**WORK TO BE COMPLETED:** Arrange the records, from the line with "Given: Open the hammer and wrench tools icon" up to and including the final line, as a Markdown table with a "Row" column that numbers each line and a "Line" column that holds it. Leave out blank lines.

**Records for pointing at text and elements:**
◆ ◆ ◆ ◆

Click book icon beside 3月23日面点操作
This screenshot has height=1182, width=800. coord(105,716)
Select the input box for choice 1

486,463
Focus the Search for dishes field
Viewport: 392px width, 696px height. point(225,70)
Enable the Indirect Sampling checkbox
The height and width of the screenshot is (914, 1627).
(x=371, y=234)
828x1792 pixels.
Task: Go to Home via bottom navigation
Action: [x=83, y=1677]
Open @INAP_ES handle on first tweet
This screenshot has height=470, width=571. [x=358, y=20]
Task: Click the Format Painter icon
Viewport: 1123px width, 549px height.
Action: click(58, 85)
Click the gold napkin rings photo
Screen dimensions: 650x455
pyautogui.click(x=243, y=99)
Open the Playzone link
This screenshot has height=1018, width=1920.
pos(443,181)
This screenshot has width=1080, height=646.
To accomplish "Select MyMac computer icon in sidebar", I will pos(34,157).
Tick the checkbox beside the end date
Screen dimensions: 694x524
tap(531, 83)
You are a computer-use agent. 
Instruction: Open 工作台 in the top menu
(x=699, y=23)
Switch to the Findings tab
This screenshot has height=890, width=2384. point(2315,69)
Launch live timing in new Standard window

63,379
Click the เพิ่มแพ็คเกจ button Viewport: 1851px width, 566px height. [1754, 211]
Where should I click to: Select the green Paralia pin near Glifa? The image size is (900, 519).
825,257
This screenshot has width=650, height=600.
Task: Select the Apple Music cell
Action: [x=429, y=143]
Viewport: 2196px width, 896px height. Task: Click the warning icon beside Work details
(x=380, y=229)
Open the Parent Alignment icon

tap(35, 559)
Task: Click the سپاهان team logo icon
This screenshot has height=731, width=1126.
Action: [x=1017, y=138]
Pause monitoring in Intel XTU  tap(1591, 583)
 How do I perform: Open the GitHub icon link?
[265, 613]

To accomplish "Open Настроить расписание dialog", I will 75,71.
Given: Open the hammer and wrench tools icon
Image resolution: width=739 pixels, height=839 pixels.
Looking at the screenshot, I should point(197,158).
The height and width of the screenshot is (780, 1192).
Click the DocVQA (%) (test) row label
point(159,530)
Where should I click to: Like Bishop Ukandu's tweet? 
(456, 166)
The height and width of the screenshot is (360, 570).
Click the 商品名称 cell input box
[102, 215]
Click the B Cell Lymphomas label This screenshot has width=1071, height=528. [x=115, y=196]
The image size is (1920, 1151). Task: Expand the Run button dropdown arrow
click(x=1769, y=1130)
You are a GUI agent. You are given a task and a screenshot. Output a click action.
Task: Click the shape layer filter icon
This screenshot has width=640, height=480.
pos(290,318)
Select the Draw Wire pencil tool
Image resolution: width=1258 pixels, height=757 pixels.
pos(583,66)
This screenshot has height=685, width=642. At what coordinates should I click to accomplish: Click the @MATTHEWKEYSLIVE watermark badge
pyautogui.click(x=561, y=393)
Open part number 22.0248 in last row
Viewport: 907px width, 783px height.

◆ ◆ ◆ ◆

**EXERCISE SOLUTION:**
| Row | Line |
|---|---|
| 1 | Given: Open the hammer and wrench tools icon |
| 2 | Image resolution: width=739 pixels, height=839 pixels. |
| 3 | Looking at the screenshot, I should point(197,158). |
| 4 | The height and width of the screenshot is (780, 1192). |
| 5 | Click the DocVQA (%) (test) row label |
| 6 | point(159,530) |
| 7 | Where should I click to: Like Bishop Ukandu's tweet?  |
| 8 | (456, 166) |
| 9 | The height and width of the screenshot is (360, 570). |
| 10 | Click the 商品名称 cell input box |
| 11 | [102, 215] |
| 12 | Click the B Cell Lymphomas label This screenshot has width=1071, height=528. [x=115, y=196] |
| 13 | The image size is (1920, 1151). Task: Expand the Run button dropdown arrow |
| 14 | click(x=1769, y=1130) |
| 15 | You are a GUI agent. You are given a task and a screenshot. Output a click action. |
| 16 | Task: Click the shape layer filter icon |
| 17 | This screenshot has width=640, height=480. |
| 18 | pos(290,318) |
| 19 | Select the Draw Wire pencil tool |
| 20 | Image resolution: width=1258 pixels, height=757 pixels. |
| 21 | pos(583,66) |
| 22 | This screenshot has height=685, width=642. At what coordinates should I click to accomplish: Click the @MATTHEWKEYSLIVE watermark badge |
| 23 | pyautogui.click(x=561, y=393) |
| 24 | Open part number 22.0248 in last row |
| 25 | Viewport: 907px width, 783px height. |